Grandfather and Laima
The narrator writes a letter to Irina Efremovna, an employee of the Yad Vashem memorial complex. She describes in detail the fate of her grandfather, Moisei Gurevich, exiled to the Siberian uranium mines, and his camp companion, Laima. Having given birth to a son, Sergei, on the way, the exhausted Laima miraculously reached the Latvian capital.
Soon, the woman received news and returned to Moses, who had settled in Siberia. After his full rehabilitation, the grandfather showed remarkable resourcefulness. He found his first children in Saratov right on his daughter’s wedding day.
Ralph and Shura
A short story about a dog named Ralph, who grew up under the strict guardianship of his overbearing cat, Shura. The animals peacefully shared their food bowl and gave way to the elderly tortoise, Ryndey. When Shura was brutally murdered by street thugs, Ralph mourned her for a long time, searching inconsolably for her throughout the apartment.
Santa Claus’s staff
Young theater actor Mikhail Martynov agrees to work as Father Frost at a remote pioneer camp near Leningrad. Arriving without a beard or a proper suit, he completely fails his evening performance. That night, in an empty, cold gymnasium, he is awakened by a red-haired girl, Tanya, who passionately dreams of becoming an actress.
Mikhail enthusiastically performs the finale of Edmond Rostand’s play for her. The actor reads the monologues of Cyrano and Roxane. He brings the stunned girl to tears of delight, gives her an old bus pass with the theater studio’s phone number, and on a clear, frosty morning, cheerfully heads off to the commuter train.
Fog
Safed police investigator Arkady investigates the strange suicide of an Arab girl, Jamila. It turns out that her brother, Salah, forced his sister to drink poison because of damaging rumors about her secret nocturnal encounters with a young soldier. The unfortunate woman lay dying for four long days. Despite grueling interrogations and autopsy results, Arkady is unable to prove murder.
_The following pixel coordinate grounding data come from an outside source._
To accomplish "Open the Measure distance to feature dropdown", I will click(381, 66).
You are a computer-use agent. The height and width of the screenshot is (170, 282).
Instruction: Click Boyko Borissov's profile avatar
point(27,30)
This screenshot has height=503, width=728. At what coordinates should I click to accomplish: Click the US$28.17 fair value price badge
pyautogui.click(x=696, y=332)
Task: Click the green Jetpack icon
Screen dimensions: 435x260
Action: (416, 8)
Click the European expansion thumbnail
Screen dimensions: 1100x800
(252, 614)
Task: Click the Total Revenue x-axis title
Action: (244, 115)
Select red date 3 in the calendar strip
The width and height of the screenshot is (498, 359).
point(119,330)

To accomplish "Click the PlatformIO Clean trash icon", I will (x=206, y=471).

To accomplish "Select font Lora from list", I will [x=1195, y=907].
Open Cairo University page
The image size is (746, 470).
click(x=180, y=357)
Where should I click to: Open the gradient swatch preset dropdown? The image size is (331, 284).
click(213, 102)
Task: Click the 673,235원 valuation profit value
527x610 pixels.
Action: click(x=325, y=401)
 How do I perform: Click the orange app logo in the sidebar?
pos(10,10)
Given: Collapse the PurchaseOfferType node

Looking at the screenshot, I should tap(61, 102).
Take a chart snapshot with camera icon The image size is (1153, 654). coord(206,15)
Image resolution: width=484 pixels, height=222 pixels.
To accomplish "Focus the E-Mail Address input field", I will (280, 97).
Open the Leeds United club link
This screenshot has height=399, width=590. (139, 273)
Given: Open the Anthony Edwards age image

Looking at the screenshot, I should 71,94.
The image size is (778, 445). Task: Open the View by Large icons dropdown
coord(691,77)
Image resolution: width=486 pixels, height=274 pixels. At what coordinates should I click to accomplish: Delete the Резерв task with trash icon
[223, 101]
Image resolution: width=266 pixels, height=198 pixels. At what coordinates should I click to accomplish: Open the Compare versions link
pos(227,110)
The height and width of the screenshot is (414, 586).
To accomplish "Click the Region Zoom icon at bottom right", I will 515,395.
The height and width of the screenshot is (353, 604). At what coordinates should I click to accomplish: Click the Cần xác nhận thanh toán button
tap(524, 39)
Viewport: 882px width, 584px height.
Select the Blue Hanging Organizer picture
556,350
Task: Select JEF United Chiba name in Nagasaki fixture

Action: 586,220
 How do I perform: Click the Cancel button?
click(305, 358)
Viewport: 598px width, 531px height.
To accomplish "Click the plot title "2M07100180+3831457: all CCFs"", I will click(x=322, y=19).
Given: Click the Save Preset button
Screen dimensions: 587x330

On a foggy winter night, the hero wanders into the empty basement of old Duvid-Azis. Arkady listens to a philosophical debate between two Kabbalists, sips homemade wine, and releases his inner rage. Due to lack of evidence, the case is transferred to the Ministry of Justice, and a satisfied Salah is sent home.
The last wild boar from the forests of Pontevedra
This sprawling story takes place in the Israeli Palace of Culture, a municipal institution called Matnas. The narrator, Dina, is temporarily working as the coordinator of Russian programs. Director Alfonso — a narcissistic, handsome man from a fashion magazine cover — is in constant conflict with the music school’s director, Taisiya. The prop master and dwarf, Lucio, suffers because of his plump wife, who is secretly dating her half-brother, Alfonso.
Lucio entertains troubled teenagers with stories of bullfighting, frightens his colleagues with severed limbs, and stages puppet shows. The dwarf tells Dina a legend about an ancient family curse. According to him, men in their Spanish family die from boar tusks or sharp bull horns. A real drama unfolds at the Purim carnival. Bruria, a flamenco teacher in love with Alfonso, hints to everyone from the stage about his affair with his half-sister.
Lucio immediately changes into Maximilian’s knightly armor and attacks the director with a fake sword. A frightened Alfonso flees into the night street. Soon, the dwarf is found dead at the bottom of an ancient water cistern at the Byzantine monastery of Martyrius. Police rule the tragedy an accident. Investigators conclude that Lucio simply fell from an iron staircase.
Dina is certain that the brilliant prop master staged his own death, completely resembling a hunted wild boar from the forests of Pontevedra. Disgraced, Alfonso returns to Argentina forever with Bruria. Taisiya secures the long-awaited separation of the music school from the city’s Palace of Culture.